On April 24, Prof. Tomaszewski followed up his original directive with a statement that Mr. Gosztyla had not informed him of official clearance given to the project and warned of sanctions. The national conservation official also declared that building permits issued by the city to allow the disassembly of the dome violated Polish law.

On April 25, members of the Peremyshl City Council issued a letter addressed to a host of Polish and Ukrainian officials, declaring that the Carmelite Order had acted in full accordance with the laws of Poland as property owners, and stating that petitions from Ukraine on the matter were "an intrusion into the internal affairs of Poland, and a violation of relations between two sovereign nations."

The letter also denounced Prof. Tomaszewski's order as an "illegal subjection to the pressures exerted by nationalist circles on both sides of the border."
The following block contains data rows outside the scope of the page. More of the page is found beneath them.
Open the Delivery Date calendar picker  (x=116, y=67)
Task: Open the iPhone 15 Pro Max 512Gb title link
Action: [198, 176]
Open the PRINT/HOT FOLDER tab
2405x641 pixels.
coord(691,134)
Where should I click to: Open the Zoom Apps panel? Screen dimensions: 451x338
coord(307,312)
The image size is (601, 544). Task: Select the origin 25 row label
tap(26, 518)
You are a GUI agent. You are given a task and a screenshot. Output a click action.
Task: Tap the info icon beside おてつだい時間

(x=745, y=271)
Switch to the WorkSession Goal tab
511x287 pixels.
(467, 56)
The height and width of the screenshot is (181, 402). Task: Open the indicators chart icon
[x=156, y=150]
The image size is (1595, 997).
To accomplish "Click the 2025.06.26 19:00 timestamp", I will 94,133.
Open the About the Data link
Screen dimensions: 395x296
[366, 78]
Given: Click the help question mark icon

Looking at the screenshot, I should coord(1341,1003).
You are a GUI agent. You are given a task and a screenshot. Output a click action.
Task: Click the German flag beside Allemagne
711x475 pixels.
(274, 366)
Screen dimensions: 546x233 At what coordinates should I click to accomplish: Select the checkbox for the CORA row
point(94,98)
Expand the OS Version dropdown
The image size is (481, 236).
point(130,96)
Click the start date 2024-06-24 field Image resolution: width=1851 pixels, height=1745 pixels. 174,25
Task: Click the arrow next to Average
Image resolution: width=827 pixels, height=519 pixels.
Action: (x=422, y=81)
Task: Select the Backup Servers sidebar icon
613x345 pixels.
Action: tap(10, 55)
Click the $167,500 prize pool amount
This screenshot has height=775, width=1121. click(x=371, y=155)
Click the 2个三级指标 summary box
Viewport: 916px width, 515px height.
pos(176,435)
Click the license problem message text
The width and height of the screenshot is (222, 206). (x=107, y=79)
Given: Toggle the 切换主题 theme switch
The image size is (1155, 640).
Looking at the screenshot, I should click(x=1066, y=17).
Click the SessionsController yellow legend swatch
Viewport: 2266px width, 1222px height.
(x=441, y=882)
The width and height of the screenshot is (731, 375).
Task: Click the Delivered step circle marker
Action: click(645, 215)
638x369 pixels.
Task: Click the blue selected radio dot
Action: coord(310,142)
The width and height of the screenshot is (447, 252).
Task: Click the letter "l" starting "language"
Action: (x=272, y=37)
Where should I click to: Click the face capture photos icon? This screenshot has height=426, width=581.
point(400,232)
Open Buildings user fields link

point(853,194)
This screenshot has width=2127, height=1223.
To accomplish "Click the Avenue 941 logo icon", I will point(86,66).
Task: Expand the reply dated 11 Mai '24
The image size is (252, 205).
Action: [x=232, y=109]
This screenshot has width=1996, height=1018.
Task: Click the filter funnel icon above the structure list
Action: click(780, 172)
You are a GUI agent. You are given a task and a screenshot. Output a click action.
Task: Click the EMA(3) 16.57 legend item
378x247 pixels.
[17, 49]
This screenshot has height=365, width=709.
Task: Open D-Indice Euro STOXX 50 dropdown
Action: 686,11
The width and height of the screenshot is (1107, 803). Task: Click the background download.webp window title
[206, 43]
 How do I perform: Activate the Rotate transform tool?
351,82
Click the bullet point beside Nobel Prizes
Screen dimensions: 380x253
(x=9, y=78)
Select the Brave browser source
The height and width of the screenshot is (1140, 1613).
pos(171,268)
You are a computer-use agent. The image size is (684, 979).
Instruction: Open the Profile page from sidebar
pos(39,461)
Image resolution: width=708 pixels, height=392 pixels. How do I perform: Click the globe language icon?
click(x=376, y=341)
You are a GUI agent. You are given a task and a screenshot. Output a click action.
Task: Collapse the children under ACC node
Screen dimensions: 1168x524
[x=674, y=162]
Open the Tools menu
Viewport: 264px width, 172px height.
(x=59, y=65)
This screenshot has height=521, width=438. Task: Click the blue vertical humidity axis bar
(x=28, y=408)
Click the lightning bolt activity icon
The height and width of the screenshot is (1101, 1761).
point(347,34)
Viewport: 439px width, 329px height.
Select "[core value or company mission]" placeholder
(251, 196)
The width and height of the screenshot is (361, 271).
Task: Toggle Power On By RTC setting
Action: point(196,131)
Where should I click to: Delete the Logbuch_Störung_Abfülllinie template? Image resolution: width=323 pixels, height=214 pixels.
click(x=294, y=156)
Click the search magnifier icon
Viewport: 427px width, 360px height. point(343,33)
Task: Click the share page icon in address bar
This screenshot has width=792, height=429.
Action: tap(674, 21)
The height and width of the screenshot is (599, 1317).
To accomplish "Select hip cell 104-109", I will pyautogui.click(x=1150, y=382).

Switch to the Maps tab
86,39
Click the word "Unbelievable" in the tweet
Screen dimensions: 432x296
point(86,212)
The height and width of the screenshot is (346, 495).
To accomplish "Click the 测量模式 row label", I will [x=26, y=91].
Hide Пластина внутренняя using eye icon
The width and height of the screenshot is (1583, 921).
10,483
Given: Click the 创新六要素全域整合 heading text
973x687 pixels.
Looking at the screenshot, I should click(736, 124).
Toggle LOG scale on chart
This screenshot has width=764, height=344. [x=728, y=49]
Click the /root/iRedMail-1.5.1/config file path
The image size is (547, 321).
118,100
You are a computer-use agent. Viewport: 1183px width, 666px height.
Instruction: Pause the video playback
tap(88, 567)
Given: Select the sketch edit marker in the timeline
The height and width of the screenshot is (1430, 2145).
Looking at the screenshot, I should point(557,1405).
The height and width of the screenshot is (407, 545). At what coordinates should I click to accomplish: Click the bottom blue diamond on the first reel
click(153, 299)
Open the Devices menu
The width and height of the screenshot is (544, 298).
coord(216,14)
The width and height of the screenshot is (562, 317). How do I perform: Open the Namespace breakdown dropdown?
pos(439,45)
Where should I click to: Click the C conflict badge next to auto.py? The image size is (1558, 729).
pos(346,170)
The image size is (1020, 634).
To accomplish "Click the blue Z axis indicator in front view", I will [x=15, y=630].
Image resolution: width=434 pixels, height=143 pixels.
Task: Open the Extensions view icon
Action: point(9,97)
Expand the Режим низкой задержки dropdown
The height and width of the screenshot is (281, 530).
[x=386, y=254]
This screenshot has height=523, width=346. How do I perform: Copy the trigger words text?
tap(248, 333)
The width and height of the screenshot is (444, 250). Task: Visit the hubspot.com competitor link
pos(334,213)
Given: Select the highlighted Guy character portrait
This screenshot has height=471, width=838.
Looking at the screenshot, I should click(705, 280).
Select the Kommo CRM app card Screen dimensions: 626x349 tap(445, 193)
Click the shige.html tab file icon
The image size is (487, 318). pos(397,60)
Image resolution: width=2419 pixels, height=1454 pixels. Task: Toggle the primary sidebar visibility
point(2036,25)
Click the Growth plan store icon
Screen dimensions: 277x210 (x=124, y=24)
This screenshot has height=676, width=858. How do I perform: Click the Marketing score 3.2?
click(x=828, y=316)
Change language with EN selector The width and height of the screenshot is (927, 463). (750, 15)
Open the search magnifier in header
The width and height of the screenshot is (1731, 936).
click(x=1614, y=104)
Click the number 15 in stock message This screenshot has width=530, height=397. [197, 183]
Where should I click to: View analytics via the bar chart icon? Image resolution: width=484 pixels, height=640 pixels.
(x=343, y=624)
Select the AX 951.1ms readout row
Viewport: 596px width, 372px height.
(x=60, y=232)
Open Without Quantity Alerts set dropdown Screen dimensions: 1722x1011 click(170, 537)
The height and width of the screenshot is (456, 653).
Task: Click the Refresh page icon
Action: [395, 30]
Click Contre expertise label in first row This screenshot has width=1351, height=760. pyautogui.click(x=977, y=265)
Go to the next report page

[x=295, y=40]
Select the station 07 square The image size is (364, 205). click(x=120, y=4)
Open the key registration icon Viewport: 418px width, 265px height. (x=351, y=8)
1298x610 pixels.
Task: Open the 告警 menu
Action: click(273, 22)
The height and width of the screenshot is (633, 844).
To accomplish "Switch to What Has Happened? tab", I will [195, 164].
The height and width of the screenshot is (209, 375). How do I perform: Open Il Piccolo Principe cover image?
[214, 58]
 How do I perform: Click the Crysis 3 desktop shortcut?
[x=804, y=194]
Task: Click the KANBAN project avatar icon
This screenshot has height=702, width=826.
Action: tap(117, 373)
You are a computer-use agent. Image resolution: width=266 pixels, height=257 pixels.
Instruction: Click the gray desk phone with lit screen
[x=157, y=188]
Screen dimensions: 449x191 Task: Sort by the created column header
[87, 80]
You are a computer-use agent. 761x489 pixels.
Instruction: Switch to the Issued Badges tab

Also on April 25, the mayor of Peremyshl, Tadeusz Sawicki, issued a declaration stating that Ukrainian diplomatic circles and Lviv administration officials were attempting to impose the will of a Ukrainian minority in the city on the Polish majority.

On April 26, Miroslaw Czech, a Ukrainian deputy to the Polish Sejm, read out a declaration to a plenary session of the Parliament in support of the contention that the church was not merely private property, but a historical monument and an integral part of Peremyshl's architectural character, and thus subject to Prof. Tomaszewski's jurisdiction.

Mr. Czech called for a halt to the dome's disassembly and a redoubled focus on improved Polish-Ukrainian relations in anticipation of Ukrainian President Leonid Kuchma's arrival in Poland.

On May 2, the Ukrainian World Congress sent a letter to Mr. Sawicki stating that the church is "a valuable architectural and historical monument of the city of Peremyshl that should be preserved in its present form for future generations." They called on the mayor to allow the dome to remain as "a symbol of Christian tolerance, reverence for historical patrimony and proof of the friendly coexistence of our two peoples."

On May 8, a special session of the Polish Parliament's Committee on National Minorities and Ethnic Groups was called, where, Nashe Slovo reported in its May 26 issue, the committee chairman, Jerzy Teliga, declared that the matter of the cupola should be addressed with the feelings of Ukrainians in Poland in mind. He said that "it is most unfortunate that we ourselves destroy symbols of our heritage. These are symbols of the Polish state."

Prof. Tomaszewski told the May 8 meeting that the Carmelite monks and the Peremyshl representative of his ministry had ignored a direct order to desist. He added that better plans and diagrams exist for the reconstruction of the dome than for a restoration of the shrine's 17th century baroque towers.

However, the deputy director of the Peremyshl district administration (wojewodstwo), Jerzy Marcinek, told the committee that work on disassembling the dome was 90 percent complete and declared that it had proceeded legally.

On May 14 in Warsaw, Polish Minister of Culture and Art Michal Jagiello hosted a press conference in the Warsaw offices of the Organization of Ukrainians in Poland with his Ukrainian counterpart, Dmytro Ostapenko.

After the two officials met, Mr. Jagiello said he had expressed "words of sympathy" to the Ukrainian diplomat over the disassembling of the dome and pleaded that it not be misconstrued as an act of official policy. However, he declined to adopt any formal measures to reverse the dome's disassembly.